# Watering Down Calpol in bottle.. ok?



## Tsia

Mylo hasnt been well of late. 
Off food, teething like mad (hes only got 4 at 14months old) Terrible nappies, grizzly doesnt want milk much only his water, wont settle in cot only on me.. grizzly after bath when usually hes happy. 
Doing my head in! 
Also today sneezing and snotty nose! 

Yesterday I tried giving him some calpol on docs orders. 
Result? = projectile vomited what little he had of his dinner everywhere. 
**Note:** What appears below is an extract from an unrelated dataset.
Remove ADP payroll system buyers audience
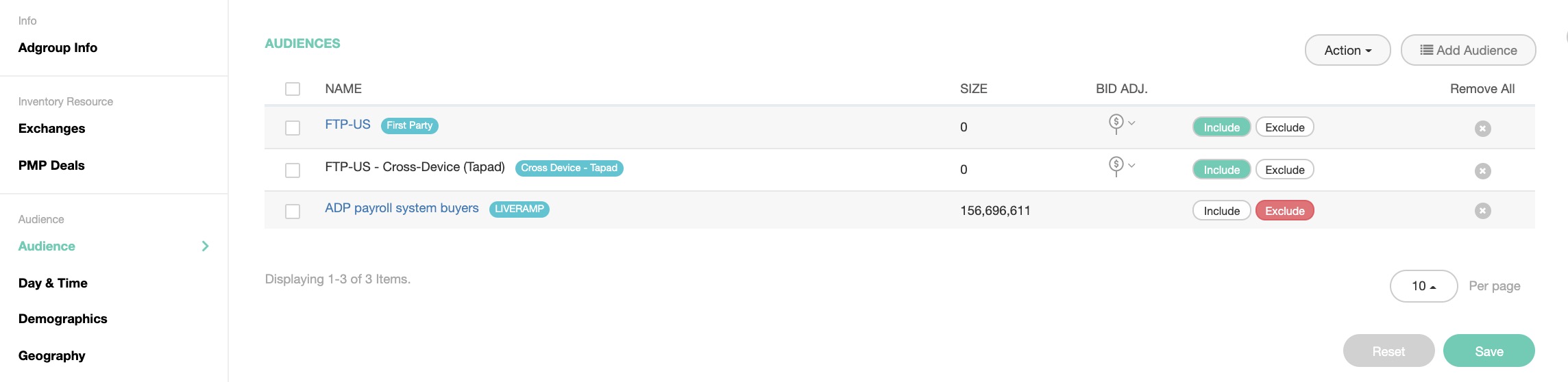 click(x=1482, y=211)
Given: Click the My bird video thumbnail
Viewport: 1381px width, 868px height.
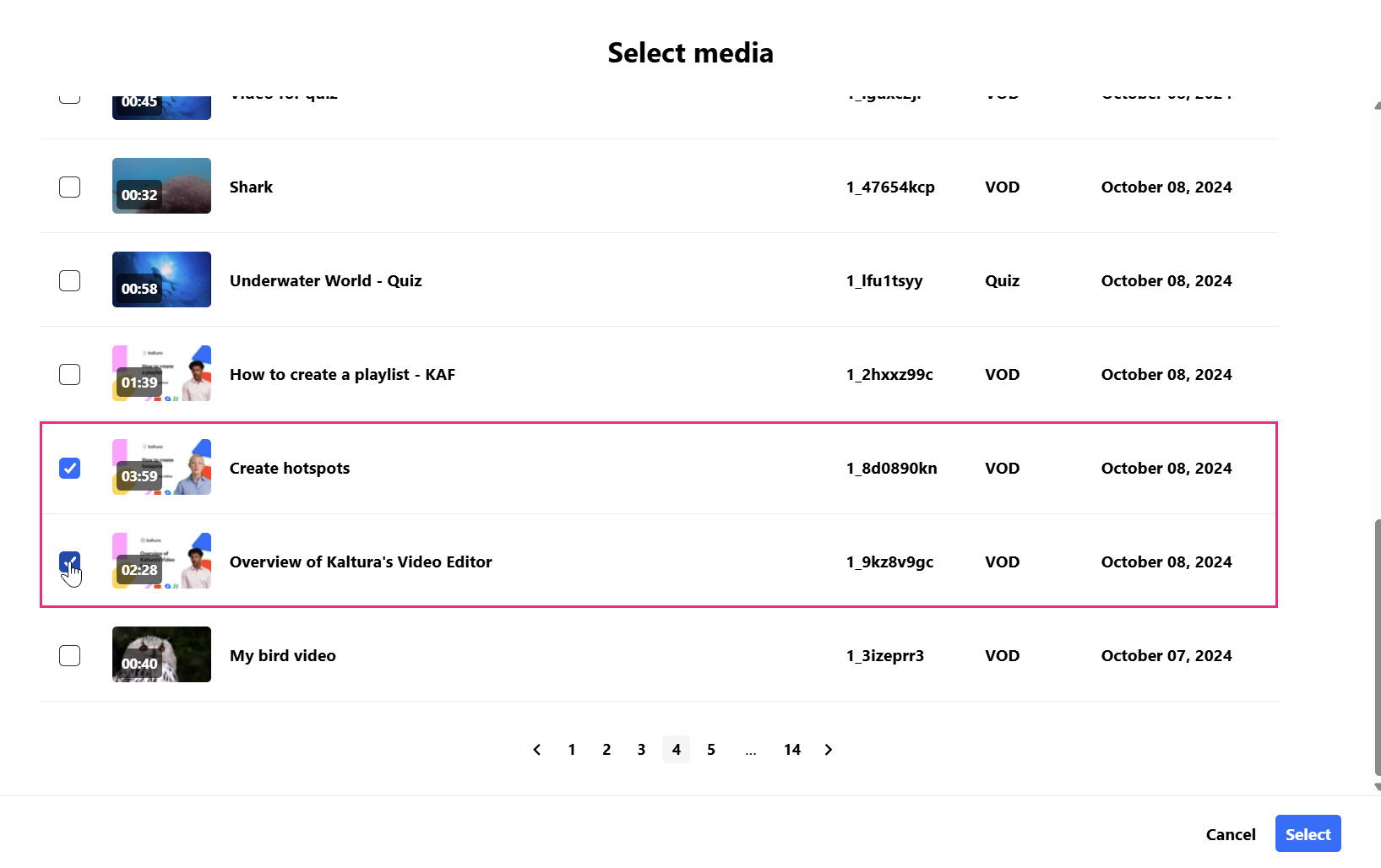Looking at the screenshot, I should point(161,654).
Tonight I have watered down the calpol.. put it in his bottle of water he takes to bed. 

Do you think doing this is ok? 
last night he was grizzling every hour so hoping he'll drink most and it will help him to have a good nights sleep. (and me) 

I wouldnt have thought there would be anything wrong with getting it in him this way because I just dont want to run the risk of the vomitting and being unsettled for an hour after again if I tried to fire it into the back of his cheek like last time.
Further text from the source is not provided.